The germs of hen fever are carried in a chance conversation, in a picture of gallinaceous activity, in the perusal of a poultry-book. A man hears or looks or reads, and the mischief is done. The subtle poison is in his blood, although he knows it not.

Hen fever takes various forms. With some it is manifested in a desire to keep a few blooded fowls and breed for points; with another, to keep a few birds for the sake of fresh eggs and broilers: but in whatsoever form it come, it will cause the upheaval of its victim’s most cherished plans and habits.

He may have been an ardent admirer of Shakspere, and in the evenings it has been his wont to read aloud to his wife while she knitted; but now, little recking what she does, he reads to himself “Farm Poultry” or “The Care of Hens,” or—and this is the second stage of the disease—he reads aloud to her that hens cannot thrive without plenty of gravel, that cracked wheat is better than whole corn for growing pullets, that the best way to cure a hen of eating her own eggs is to fill one with mustard, etc.
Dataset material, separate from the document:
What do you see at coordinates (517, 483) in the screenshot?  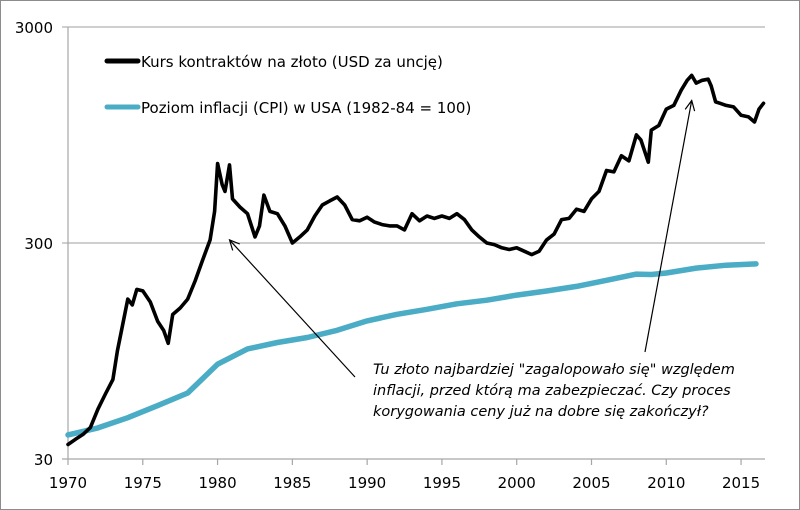 I see `x-tick-label: 2000` at bounding box center [517, 483].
Time was when he had an opinion on politics, on finance, on literature, on the thousand and one things that make for conversation, and his neighbors dropped in to hear him talk engagingly of what he had read or seen; but now, when they come, he tells them that his brown Leghorn hen laid twenty eggs in twenty-five days, while his buff Cochin laid only eight in the same time; that his white Plymouth Rock is crop-bound, and his Wyandotte rooster has the pip.
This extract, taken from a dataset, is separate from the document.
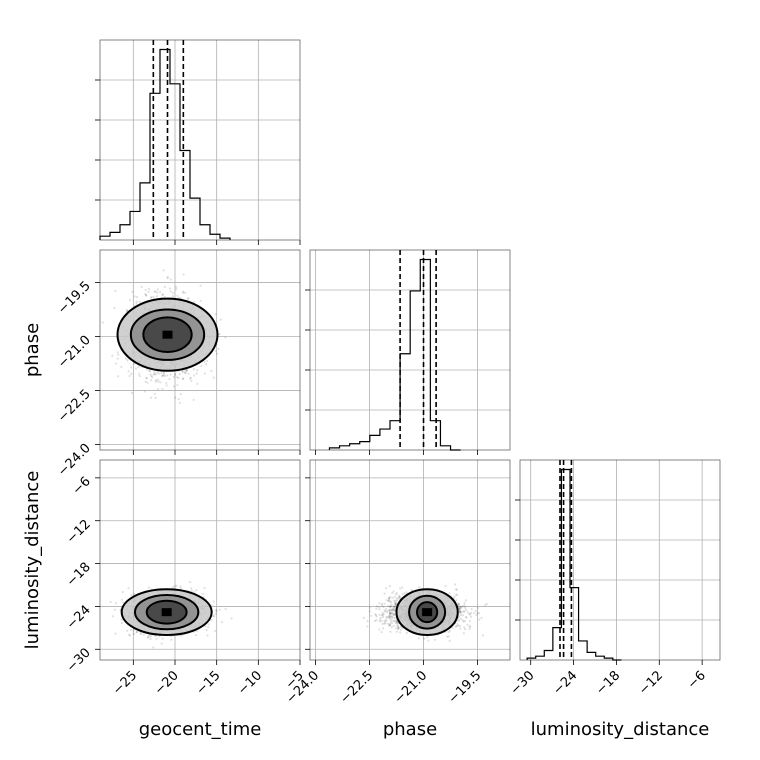 This screenshot has width=760, height=760. I want to click on x-tick-label: −30, so click(523, 683).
Lucky indeed is his wife if he stick to the good old way of hatching chickens by hens instead of kerosene-oil; for if he get an incubator she had better get a divorce. How many homes have been wrecked by patent incubators will never be known.

But even if the fevered one stick to the natural method of hatching, there will be many times when his wife will wonder why she left a comfortable and sociable home to spend her evenings alone; for he will be in the hen-house, setting hens, or washing soiled eggs, or divesting nestlings of the reluctant shell, or dusting his whole flock with the snuff-like insecticide, or kerosening their roosts.

With some the fever never abates; with some it is intermittent; some have it hardest in the spring of the year, when hens are laying their prettiest, and profits may be figured in money as well as on paper. But whether it be light or heavy, hen fever will run its course without let or hindrance; and, as I have hinted, happy is the wife who comes down with it simultaneously with her husband; for, though their neighbors will shun them as they would a deadly pestilence, yet they will be company for each other, and will prate ceaselessly, yet cheerily, upon the best foods for laying hens, the best exposure for coops, how many hens can live in one house with best results, when a chicken should be weaned of bread, what breed of hens is least idiotic, and kindred topics.

As for me, I am free to come and go among hens; to look on their markings with unmoved eye; to view their output with normal pulse; to hear “the cock’s shrill clarion” without pricking up my ears; to read of the latest thing in incubators without turning a hair: for I have survived the fever; I am an immune.